Of course, you didn’t really think this family was getting away, did you? At the terminal, Ellen gets a call from who she first thinks is Brian, but it’s actually Duncan, who has found Brian and tied him up. Telling Ellen he’s warned her time and time again, he points a gun at Brian and shoots him point blank. Ellen must now decide whether to flee with her children or return to the house and save her dying husband.
In addition to the main storyline above, Duncan also visits his wife Nina at the hospital this week. She’s actually up and around and has made the decision to deny any further chemotherapy (we learn that she’s dying from leukemia) and wants to go home to be with her daughter and family. We also learn that Duncan seems to have been promised a cure for her if he carries out his assassination plot. He talks Nina into staying in the hospital, hinting that he might have a new treatment for her, but it’s dependent on her continuing her chemo treatments. This is the first real scene between Duncan and Nina, and the actors have absolutely zero chemistry with one another – so little that I first I thought we’d been misled about Nina actually being Duncan’s wife, and that maybe she was a relative or something. But no, the two are married, although you sure wouldn’t know it from watching their interaction in this episode. We also learn that Duncan’s henchman Kramer may be some relation to Nina (her brother, perhaps?), since he asks Duncan to “Tell her I love her” when Duncan tells him that he’s heading to the hospital for a visit.

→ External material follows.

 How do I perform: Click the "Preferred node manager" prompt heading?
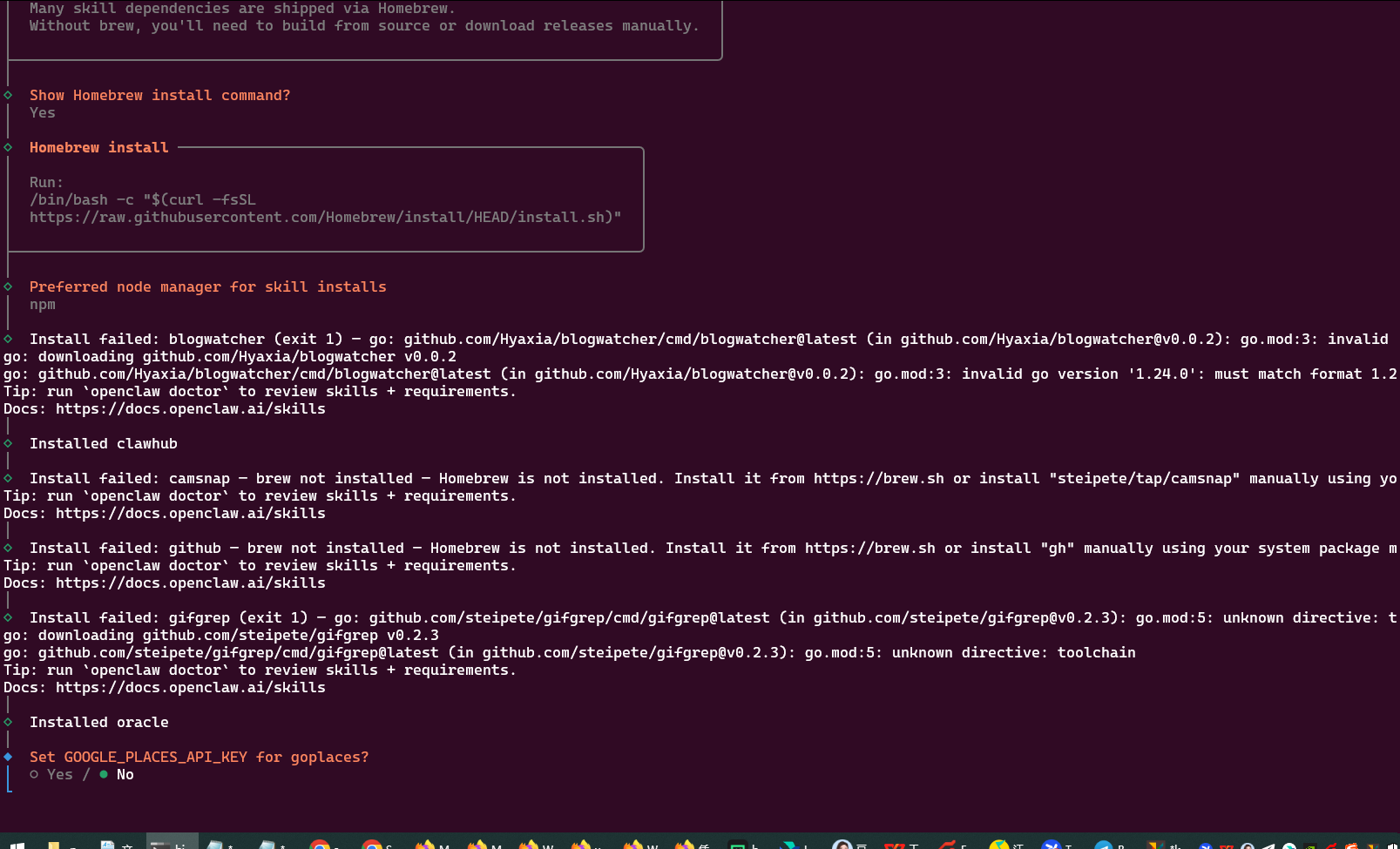coord(207,286)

Another plot development this week is that Duncan has been assigned to investigate the vanishing and apparent suicide of Ellen’s hospital friend, whose disappearance Duncan was actually responsible for a couple of episodes back. The fact that her body has never been found once again leaves me to believe that Duncan didn’t actually have her killed, but is keeping her hostage at another location. It also really makes Duncan’s shooting of Brian at episode’s end a real head-scratcher. Up until now, Duncan seems to have gone out of his way to make sure no one is seriously injured in this operation (other than, you know, the President himself!), but now he puts a bullet in one of his hostages. I have no doubt that Brian will recover (heck, he’ll probably be walking around like nothing happened in two or three episodes), but now the character of Duncan is much less likable than before, and he’s guaranteed that he’ll get an attempted murder charge (and a hefty jail sentence) when this is all over – even if he can prove everything else he did was the result of blackmail.